» **OBJECTIVE**:
Reproduce verbatim the stretch of items from the line containing "Go to the Cameras tab" through the line containing "click(91, 1205)", both lines included.

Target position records

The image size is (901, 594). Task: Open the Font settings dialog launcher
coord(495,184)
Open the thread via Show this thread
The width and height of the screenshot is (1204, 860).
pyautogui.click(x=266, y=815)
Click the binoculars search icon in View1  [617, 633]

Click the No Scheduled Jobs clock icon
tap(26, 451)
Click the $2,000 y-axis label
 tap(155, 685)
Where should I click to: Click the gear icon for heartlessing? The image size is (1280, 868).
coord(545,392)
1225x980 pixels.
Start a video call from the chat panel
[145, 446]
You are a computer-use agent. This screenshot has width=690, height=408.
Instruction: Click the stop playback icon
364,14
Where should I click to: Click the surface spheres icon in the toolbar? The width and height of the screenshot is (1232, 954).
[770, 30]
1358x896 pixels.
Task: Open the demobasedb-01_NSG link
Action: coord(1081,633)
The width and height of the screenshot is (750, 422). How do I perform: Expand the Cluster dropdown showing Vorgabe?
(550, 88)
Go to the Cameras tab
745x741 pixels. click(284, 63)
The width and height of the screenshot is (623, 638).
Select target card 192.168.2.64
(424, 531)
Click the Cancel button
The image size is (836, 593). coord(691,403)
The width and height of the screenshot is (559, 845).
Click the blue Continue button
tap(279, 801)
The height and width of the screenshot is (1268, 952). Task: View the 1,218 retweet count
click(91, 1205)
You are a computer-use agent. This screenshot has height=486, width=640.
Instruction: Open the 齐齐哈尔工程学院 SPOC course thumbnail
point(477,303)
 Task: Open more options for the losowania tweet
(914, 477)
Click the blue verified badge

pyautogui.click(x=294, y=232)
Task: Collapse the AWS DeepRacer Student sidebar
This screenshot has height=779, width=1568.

» **OUTPUT BELOW**:
Go to the Cameras tab
745x741 pixels. click(284, 63)
The width and height of the screenshot is (623, 638).
Select target card 192.168.2.64
(424, 531)
Click the Cancel button
The image size is (836, 593). coord(691,403)
The width and height of the screenshot is (559, 845).
Click the blue Continue button
tap(279, 801)
The height and width of the screenshot is (1268, 952). Task: View the 1,218 retweet count
click(91, 1205)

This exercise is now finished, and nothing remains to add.